Murder in Lichtenfels: Nine and a half years in prison for killing flower seller – Bavaria

It was almost eleven months ago that the people in Lichtenfels in Upper Franconia were hit “to the core”. The Lichtenfels district administrator Christian Meißner (CSU) chose this formulation at the time in view of what had just happened in the previously peaceful district town: a woman, 50, murdered in a flower shop, found by passers-by. “Such an act stuns me,” Meißner said at the time. On Tuesday, a verdict was handed down in the Coburg regional court against an 18-year-old who confessed to the crime: He has to go to prison for nine and a half years for murder in conjunction with robbery resulting in death, as the court announced.

This was just below the demands of the public prosecutor and the co-prosecution, who had pleaded for ten years in prison. Essentially, however, the court followed the accusation – and not the defendant’s version. After his arrest at the end of March 2023, he initially remained silent, but then at the beginning of the trial, excluding spectators and the press, he made a statement about his defense attorney, which judicial press spokesman Timm Hain then informed.

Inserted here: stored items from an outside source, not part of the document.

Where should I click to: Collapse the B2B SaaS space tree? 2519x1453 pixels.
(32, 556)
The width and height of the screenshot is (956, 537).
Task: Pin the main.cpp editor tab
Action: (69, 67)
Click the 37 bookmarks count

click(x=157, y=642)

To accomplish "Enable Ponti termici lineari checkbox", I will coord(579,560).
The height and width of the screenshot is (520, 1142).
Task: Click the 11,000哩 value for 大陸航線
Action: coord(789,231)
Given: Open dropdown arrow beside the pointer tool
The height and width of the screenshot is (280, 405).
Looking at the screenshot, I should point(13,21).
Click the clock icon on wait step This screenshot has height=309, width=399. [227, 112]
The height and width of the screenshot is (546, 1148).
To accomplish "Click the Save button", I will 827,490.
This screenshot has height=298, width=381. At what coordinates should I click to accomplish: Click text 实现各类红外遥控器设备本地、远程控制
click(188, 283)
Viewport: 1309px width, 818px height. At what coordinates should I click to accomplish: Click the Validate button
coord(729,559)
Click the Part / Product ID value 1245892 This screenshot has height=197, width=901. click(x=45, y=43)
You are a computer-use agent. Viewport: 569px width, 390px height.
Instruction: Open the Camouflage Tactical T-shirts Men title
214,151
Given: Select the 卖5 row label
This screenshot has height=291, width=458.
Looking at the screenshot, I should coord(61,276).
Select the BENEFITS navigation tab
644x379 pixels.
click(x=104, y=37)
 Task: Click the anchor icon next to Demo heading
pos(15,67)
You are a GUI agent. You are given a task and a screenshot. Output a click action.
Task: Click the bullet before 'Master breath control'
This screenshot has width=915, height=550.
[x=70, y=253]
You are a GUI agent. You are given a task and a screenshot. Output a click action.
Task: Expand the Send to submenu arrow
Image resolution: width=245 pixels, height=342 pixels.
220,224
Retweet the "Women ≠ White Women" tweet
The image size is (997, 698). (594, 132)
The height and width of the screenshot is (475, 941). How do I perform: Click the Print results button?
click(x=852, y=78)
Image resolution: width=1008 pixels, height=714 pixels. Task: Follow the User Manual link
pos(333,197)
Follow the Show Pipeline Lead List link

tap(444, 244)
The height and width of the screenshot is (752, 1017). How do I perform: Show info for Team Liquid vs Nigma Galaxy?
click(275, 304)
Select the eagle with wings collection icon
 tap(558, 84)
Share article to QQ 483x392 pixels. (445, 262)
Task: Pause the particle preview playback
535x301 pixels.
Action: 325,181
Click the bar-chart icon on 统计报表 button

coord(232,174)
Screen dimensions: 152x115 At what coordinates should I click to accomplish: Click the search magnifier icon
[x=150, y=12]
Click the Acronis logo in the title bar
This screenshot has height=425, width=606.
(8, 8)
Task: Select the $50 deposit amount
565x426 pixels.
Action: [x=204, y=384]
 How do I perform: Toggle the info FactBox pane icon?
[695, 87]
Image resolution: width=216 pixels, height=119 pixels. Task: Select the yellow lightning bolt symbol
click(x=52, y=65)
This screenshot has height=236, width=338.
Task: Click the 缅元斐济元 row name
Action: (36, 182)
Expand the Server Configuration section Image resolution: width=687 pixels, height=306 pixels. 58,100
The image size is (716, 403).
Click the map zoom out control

In it, the young man admitted that he had killed the woman – but not with intent. His version of things: The defendant wanted to take a fishing course when his savings suddenly disappeared. He suspected family members. He then decided to rob a store, but in several cases he hesitated out of fear. The same thing happened in the flower shop. Until he realized that he was running out of time because it was already evening and the shops were closing. Then he returned to put his plan into action: a robbery – not a homicide.

The defense attorney explained why this happened: his client had threatened the woman with a knife. But only after she called for help and blocked the defendant’s exit did he attack her in a panic out of the scuffle. The young man, who apologized to the victim’s family for the crime, was aware of what he had done and that there was no justification for it.

The public prosecutor’s office, on the other hand, argued right up to the end and also in its plea that the young man had “purposefully murdered” the woman in order to get the proceeds. Both the public prosecutor’s office and the lawyer for the co-plaintiff referred to the evidence at the crime scene, which contradicted an emotional act by the defendant and spoke in favor of a planned act.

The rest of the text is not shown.